Выбрать главу

Афина, поражающая гиганта. Фрагмент фриза алтаря Зевса в Пергаме. Около 180 г. до н.э.

Однако новые победы греческой цивилизации, ознаменовавшие эпоху эллинизма, отнюдь не исчерпывались ее территориальной экспансией вглубь Азии и Африки и возникновением множества новых очагов античной урбанизации на огромном пространстве от Малой Азии и дельты Нила до междуречья Аму-Дарьи и Сыр-Дарьи и Пенджаба. Именно в это время, уже на излете своей блестящей исторической карьеры греческий гений достиг еще небывалых высот в ряде отраслей науки и техники. Пожалуй, никогда еще со времен мифического Дедала техническая мысль греков не работала так интенсивно и плодотворно, как в эллинистическую эпоху. Свидетельством тому могут служить известные нам в основном по описаниям античных авторов гигантские сооружения вроде уже упомянутого александрийского маяка, разнообразные военные машины, использовавшиеся при осаде и защите крепостей, а также механизмы, применявшиеся на строительных работах, в сельском хозяйстве для орошения полей и в рудничном деле. Некоторые изобретения эллинистических механиков и инженеров, казалось бы, вплотную приблизили античное общество к порогу индустриальной эры. Наиболее известен среди них так называемый «эолипил» (букв. «ветроиспускатель») — механизм, отдаленно напоминающий современную паровую турбину. Его изобретатель Герон Александрийский (время жизни — между II в. до н. э.—II в. н. э.) скромно удовольствовался тем, что приспособил свою машину для автоматического открывания дверей в храмах и для того, чтобы приводить в движение некое подобие театра марионеток. Мысль о том, чтобы использовать свое открытие для решения каких-то более масштабных технических задач на производстве, в строительстве или хотя бы в военном деле, очевидно, просто не приходила ему в голову. Этот курьезный факт нагляднее, чем что-либо иное, свидетельствует о фатальной ограниченности перспектив технического прогресса в античном мире, хотя объяснение этого парадокса следует искать, как нам думается, не столько в особенностях экономического и социального развития древних обществ, сколько в психологии людей той эпохи и, прежде всего, в их незаинтересованности в увеличении технологического потенциала их цивилизации.[173]

Эпоха эллинизма оставила неизгладимый след в истории целого ряда отраслей фундаментальной и прикладной науки.

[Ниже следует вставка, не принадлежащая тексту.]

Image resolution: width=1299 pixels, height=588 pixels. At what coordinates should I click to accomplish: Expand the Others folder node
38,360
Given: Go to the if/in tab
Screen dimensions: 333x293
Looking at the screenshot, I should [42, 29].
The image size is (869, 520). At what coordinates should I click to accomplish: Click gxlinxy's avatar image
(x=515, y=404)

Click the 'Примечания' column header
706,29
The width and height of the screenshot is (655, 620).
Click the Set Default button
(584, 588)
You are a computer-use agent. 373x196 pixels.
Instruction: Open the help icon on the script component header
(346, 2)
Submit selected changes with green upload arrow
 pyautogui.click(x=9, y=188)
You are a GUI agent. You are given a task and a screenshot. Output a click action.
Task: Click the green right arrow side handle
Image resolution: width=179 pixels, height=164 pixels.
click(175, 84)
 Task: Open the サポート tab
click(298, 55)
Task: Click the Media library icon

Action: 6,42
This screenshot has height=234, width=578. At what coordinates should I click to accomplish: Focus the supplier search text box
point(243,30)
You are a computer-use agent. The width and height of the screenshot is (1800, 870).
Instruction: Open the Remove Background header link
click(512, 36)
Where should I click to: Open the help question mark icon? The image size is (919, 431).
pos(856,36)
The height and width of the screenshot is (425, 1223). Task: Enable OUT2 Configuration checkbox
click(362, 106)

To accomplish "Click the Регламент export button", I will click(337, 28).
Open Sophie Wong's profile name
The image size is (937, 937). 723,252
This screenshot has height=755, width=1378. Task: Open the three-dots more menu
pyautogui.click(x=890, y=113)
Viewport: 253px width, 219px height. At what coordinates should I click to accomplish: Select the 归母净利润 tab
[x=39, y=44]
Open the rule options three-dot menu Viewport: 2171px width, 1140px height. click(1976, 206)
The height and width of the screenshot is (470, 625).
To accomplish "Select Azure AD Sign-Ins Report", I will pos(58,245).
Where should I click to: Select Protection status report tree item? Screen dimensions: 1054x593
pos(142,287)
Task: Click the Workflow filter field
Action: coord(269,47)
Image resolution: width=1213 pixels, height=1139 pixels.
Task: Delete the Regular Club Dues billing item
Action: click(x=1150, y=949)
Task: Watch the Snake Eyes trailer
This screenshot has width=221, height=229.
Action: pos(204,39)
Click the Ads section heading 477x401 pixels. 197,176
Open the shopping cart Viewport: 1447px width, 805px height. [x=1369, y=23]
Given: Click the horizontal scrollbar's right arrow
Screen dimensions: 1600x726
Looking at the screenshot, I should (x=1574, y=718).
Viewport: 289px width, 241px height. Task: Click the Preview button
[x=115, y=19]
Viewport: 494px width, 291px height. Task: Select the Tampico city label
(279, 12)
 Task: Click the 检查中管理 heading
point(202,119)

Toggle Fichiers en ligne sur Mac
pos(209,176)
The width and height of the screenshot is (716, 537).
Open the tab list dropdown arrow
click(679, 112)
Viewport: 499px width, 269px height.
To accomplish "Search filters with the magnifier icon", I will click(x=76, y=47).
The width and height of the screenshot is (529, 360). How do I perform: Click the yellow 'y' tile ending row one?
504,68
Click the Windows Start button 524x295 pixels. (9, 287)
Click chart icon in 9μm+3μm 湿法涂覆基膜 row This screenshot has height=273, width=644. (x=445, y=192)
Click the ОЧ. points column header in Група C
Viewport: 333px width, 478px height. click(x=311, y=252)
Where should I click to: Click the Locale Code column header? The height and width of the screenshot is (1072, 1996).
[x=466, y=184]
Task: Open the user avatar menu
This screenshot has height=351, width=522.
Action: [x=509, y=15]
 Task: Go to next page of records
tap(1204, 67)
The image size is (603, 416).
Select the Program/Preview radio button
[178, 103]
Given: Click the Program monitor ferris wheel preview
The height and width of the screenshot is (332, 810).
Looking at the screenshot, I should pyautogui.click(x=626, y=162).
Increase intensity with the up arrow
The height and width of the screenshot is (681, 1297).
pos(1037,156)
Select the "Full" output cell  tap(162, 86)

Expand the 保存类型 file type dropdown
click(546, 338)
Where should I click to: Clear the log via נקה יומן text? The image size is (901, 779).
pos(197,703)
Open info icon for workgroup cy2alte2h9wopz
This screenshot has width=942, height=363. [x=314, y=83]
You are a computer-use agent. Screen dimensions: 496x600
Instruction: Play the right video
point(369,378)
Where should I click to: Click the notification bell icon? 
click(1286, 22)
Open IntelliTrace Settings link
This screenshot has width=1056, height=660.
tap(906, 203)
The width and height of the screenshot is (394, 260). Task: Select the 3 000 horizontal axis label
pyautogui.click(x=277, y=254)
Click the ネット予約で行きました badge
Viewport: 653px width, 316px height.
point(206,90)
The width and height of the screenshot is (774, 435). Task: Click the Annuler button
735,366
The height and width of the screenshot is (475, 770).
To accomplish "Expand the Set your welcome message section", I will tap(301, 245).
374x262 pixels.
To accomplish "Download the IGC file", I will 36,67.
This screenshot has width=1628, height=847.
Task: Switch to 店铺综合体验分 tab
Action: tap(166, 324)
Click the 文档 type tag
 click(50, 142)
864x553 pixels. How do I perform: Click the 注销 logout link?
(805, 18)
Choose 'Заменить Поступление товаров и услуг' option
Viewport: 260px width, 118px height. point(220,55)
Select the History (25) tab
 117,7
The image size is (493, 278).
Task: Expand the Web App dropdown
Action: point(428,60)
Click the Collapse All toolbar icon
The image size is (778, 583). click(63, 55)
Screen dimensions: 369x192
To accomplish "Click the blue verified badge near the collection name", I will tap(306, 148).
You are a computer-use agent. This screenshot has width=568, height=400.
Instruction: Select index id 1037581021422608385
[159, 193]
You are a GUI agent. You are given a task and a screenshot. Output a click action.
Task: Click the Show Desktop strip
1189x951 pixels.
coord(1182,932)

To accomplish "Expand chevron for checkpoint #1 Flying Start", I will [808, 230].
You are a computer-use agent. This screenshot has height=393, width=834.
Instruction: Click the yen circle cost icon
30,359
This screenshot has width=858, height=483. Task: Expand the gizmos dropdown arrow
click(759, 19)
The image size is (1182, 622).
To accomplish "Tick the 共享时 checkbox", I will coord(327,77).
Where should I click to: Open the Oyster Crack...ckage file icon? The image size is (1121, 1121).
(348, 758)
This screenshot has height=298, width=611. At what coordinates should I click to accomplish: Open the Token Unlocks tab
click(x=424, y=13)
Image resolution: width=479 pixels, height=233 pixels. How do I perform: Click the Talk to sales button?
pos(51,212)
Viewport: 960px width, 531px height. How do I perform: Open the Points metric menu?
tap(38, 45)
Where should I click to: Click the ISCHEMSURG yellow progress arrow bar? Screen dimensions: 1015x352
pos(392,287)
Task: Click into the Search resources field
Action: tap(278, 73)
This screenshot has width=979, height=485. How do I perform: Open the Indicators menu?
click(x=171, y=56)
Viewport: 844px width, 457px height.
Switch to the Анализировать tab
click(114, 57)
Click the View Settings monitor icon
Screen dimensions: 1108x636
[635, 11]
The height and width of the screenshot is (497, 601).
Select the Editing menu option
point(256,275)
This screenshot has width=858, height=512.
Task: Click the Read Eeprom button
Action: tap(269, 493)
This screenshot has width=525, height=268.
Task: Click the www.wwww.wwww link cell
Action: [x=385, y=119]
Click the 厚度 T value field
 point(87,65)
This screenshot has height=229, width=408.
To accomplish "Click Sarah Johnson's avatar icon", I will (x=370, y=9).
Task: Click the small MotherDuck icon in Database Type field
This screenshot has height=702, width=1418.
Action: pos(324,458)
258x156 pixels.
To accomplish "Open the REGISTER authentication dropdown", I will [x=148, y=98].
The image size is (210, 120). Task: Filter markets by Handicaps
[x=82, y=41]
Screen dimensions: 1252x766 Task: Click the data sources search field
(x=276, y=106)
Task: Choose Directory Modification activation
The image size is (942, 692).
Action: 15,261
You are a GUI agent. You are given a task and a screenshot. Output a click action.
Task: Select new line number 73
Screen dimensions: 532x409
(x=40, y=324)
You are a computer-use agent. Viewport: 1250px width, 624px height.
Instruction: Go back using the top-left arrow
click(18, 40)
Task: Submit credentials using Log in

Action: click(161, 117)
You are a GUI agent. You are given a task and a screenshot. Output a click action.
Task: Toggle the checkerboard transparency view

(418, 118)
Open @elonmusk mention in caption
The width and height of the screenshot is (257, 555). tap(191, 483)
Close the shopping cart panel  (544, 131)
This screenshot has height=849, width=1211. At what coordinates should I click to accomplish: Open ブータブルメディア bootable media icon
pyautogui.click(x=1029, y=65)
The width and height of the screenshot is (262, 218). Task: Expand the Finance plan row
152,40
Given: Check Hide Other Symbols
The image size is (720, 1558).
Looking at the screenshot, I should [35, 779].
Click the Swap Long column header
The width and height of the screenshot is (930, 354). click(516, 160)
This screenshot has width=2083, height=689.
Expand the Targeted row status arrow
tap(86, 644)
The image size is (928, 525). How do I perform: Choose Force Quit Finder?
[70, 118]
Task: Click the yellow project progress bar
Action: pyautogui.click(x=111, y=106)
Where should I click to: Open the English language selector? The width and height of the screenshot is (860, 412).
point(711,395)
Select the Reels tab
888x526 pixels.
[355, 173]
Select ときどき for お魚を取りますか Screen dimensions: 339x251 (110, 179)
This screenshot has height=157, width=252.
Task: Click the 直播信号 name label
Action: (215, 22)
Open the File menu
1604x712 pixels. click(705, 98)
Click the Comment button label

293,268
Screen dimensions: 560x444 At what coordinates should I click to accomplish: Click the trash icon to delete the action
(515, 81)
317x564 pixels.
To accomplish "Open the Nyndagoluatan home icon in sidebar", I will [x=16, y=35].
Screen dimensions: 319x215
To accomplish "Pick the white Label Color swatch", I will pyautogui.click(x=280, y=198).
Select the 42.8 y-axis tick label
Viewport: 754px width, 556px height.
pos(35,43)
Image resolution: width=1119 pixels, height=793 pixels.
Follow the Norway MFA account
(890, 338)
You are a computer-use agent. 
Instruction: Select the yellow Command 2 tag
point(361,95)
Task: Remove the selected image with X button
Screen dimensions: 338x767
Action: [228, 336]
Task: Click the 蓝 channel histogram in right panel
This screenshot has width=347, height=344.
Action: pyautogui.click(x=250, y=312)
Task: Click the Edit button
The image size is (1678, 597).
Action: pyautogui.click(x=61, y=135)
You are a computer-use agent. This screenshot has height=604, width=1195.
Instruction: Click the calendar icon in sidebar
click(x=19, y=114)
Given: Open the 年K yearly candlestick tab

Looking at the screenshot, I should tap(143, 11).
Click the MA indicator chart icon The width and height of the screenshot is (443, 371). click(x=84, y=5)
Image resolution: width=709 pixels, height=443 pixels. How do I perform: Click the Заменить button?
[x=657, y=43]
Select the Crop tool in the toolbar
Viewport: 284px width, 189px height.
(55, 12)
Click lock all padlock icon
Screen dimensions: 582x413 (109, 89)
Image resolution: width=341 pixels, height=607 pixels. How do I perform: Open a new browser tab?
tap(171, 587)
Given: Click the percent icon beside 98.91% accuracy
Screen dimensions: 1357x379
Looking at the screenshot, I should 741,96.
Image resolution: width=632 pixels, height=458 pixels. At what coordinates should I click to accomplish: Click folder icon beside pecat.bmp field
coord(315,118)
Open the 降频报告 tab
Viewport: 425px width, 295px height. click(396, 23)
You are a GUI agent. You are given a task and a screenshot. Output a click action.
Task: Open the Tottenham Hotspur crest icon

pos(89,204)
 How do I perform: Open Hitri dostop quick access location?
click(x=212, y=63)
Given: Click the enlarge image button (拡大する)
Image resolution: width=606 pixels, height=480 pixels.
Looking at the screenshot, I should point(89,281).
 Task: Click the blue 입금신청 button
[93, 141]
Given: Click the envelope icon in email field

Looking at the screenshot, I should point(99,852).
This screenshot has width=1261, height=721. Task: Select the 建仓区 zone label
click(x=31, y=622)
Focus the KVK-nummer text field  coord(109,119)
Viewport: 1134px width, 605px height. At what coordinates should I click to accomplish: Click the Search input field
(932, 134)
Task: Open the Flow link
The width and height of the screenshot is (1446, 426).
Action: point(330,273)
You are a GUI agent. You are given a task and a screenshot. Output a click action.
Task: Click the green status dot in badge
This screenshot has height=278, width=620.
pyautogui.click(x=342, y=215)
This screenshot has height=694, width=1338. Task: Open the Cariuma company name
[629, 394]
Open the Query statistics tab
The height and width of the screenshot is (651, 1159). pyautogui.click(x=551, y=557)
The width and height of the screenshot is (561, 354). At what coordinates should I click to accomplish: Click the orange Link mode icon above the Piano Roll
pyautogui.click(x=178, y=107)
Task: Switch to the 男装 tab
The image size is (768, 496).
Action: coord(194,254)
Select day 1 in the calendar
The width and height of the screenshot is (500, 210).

Можно долго перечислять замечательные открытия и достижения греческих ученых той поры. Среди них и классическая евклидова геометрия, остававшаяся единственным доступным человеку способом измерения пространства вплоть до времен Римана и Лобачевского, и теоретические основания механики и гидростатики, заложенные Архимедом, и вычисление длины земного меридиана, выполненное Эратосфеном, и гелиоцентрическая система Аристарха Самосского, созданная за много веков до Коперника, и карта небесного свода, составленная другим выдающимся астрономом той эпохи Гиппархом Никейским, и открытие нервной системы человека выдающимся анатомом Герофилом из Халкедона, и первая всеобщая история средиземноморского мира, написанная великим Полибием, и многое, многое другое. Труды всех этих ученых обозначили тот предел, дальше которого развитие науки в античном мире уже не пошло и, начиная с которого, много веков спустя двинулась вперед молодая европейская наука. Именно в эпоху эллинизма была впервые реализована восходящая еще к Платону и Аристотелю идея создания универсального научного центра, предвосхищавшего современные университеты и академии наук. Таким центром стал знаменитый александрийский Мусей (букв. «Храм муз»), основанный в конце IV в. до н. э. в правление царя Птолемея I Сотера. В его обсерваториях, анатомических театрах, хранилищах разнообразных коллекций, ботанических садах, зоопарках, лекционных залах, наконец, в его прославленной на весь мир библиотеке нашли применение своим силам многие видные ученые того времени.

вернуться

173

Обычные в таких случаях ссылки на рабство, которое будто бы и было главным сдерживающим фактором, ибо любые технические усовершенствования были экономически нецелесообразны при наличии такого огромного количества дешевой рабочей силы, если вдуматься, не так уж и убедительны. Положение рабочего класса в Европе во времена промышленной революции было немногим лучше положения греческих или римских рабов, а труд наемных рабочих, вероятно, обходился их нанимателям даже дешевле, чем рабский. Скорее дело здесь в том, что врожденное чувство меры подсказывало грекам, что лучше вовремя остановиться и не заходить слишком далеко в противопоставлении себя и своей цивилизации миру природы. Можно, пожалуй, сказать, что от чрезмерного увлечения техническим прогрессом греков спас их, видимо, не вполне осознаваемый ими самими экологический инстинкт.